# Redshift ML Workshop 
---

### Overview of the Workshop
All labs in this workshop use Jupyter notebooks running on Amazon SageMaker Notebook Instances. Three Labs will be covered in this workshop based upon three user personas.   
1. **Data Analyst - Naive Machine Learning User**  
2. **Advanced Data Analyst - Intermediate Machine Learning User**  
3. **Data Sciencist -  Advanced Machine Expert**  


### Lab Components
    
* __Jupyter Notebook__:  
You are currently in a Jupyter notebook. This is an exploratory environment where you can un many different types of code, see the results, and interact them. Each of the 4 labs in this workshop is a single notebook. These notebooks are accessible through the table of contents at the top of any lab.

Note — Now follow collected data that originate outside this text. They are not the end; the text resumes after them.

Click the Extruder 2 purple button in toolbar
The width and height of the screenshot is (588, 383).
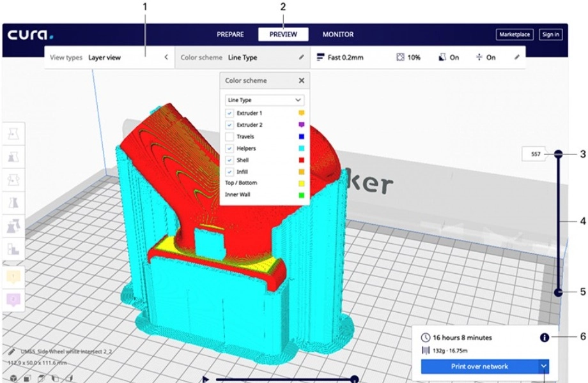click(x=13, y=299)
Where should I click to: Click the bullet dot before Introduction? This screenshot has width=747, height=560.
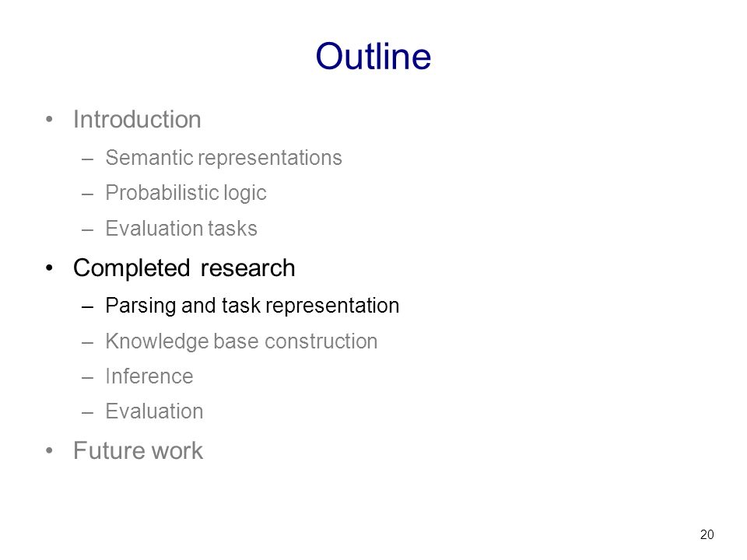[49, 120]
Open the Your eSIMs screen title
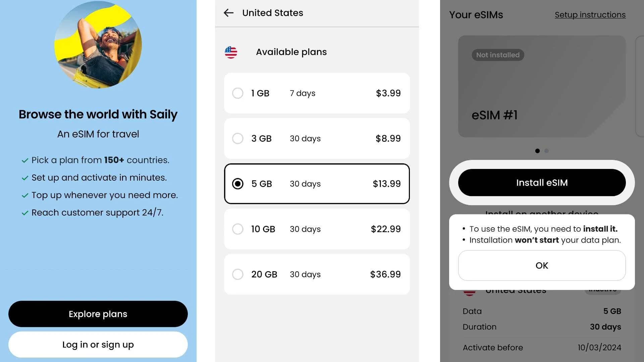 (476, 15)
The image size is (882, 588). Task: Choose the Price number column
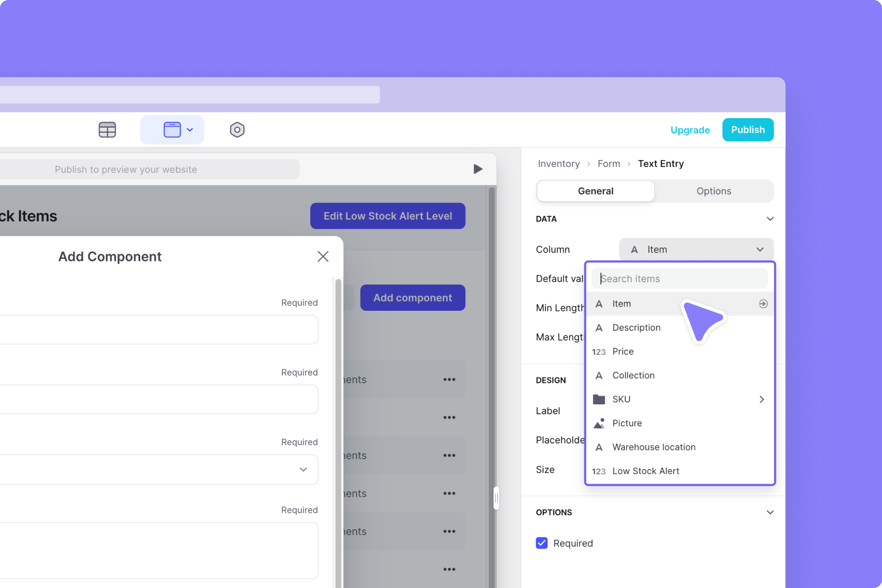tap(623, 352)
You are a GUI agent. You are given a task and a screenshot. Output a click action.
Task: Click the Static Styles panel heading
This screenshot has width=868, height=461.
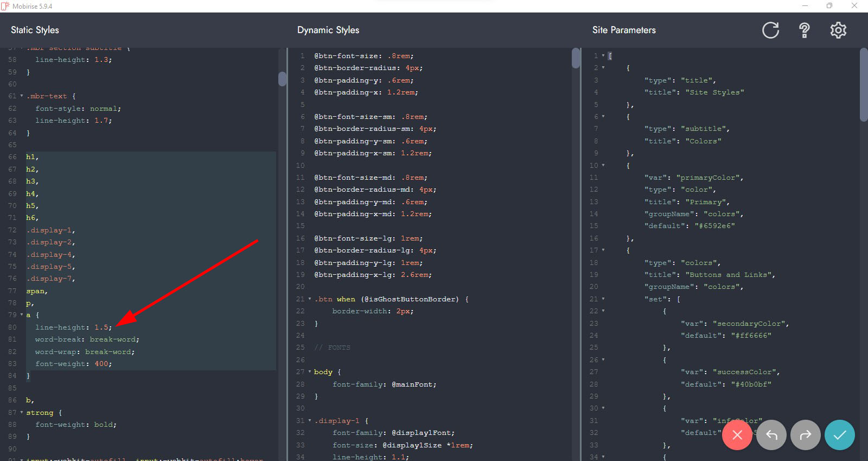35,30
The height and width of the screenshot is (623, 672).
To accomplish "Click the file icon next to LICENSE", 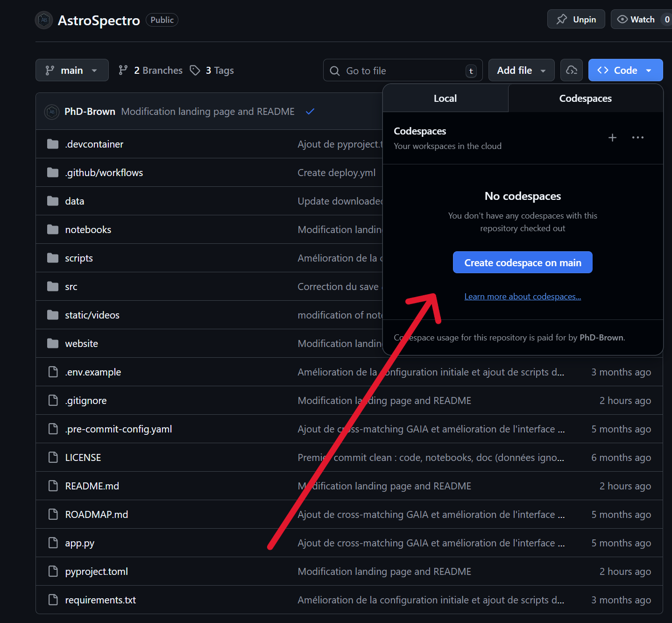I will (53, 458).
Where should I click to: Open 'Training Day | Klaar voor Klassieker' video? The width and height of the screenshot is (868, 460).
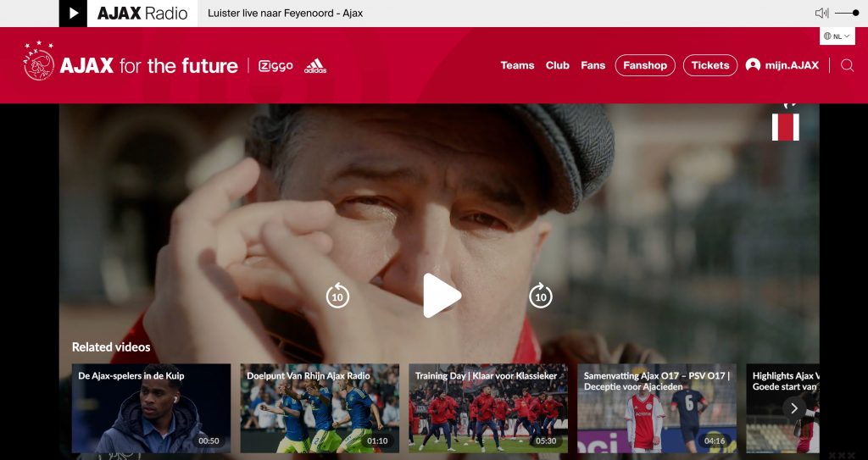coord(487,408)
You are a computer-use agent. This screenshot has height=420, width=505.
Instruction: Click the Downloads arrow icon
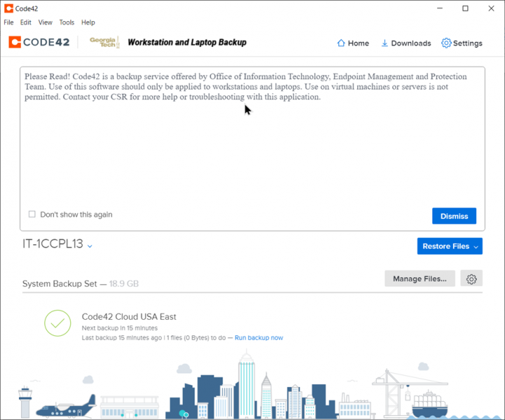click(385, 43)
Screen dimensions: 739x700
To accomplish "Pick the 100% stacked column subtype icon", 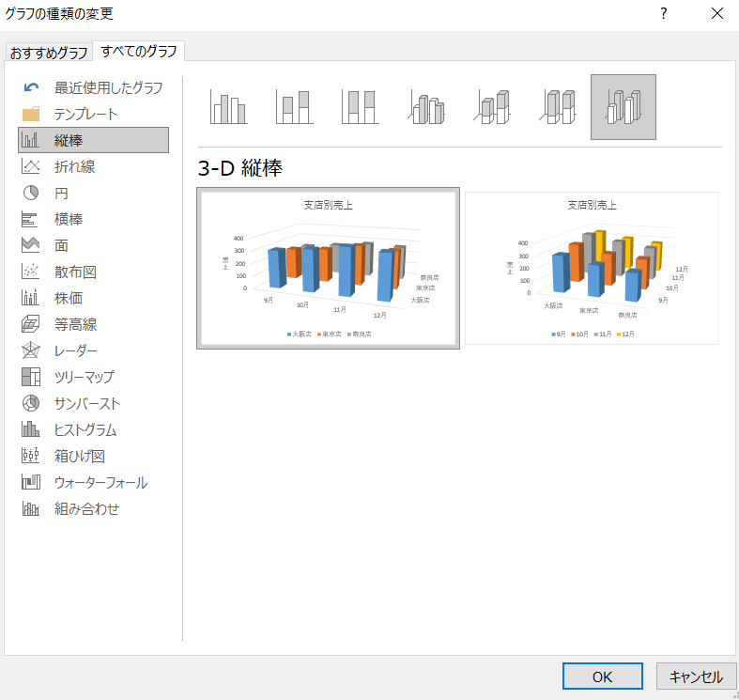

* __Amazon SageMaker Notebook Instance__:  
This notebook is running in an Amazon SageMaker notebook instance. This is a fully managed Amazon EC2 instance that has a preconfigured Jupyter notebook server and a set of `conda` libraries. All necessary dependencies for the labs in this workshop are already present. 

* __`conda` Python Kernel__:  
Kernels are processes that receive and execute interactive code and return output to the user. The notebook frontend communicates with the kernel backend. In these labs we use the `conda_python3` kernel.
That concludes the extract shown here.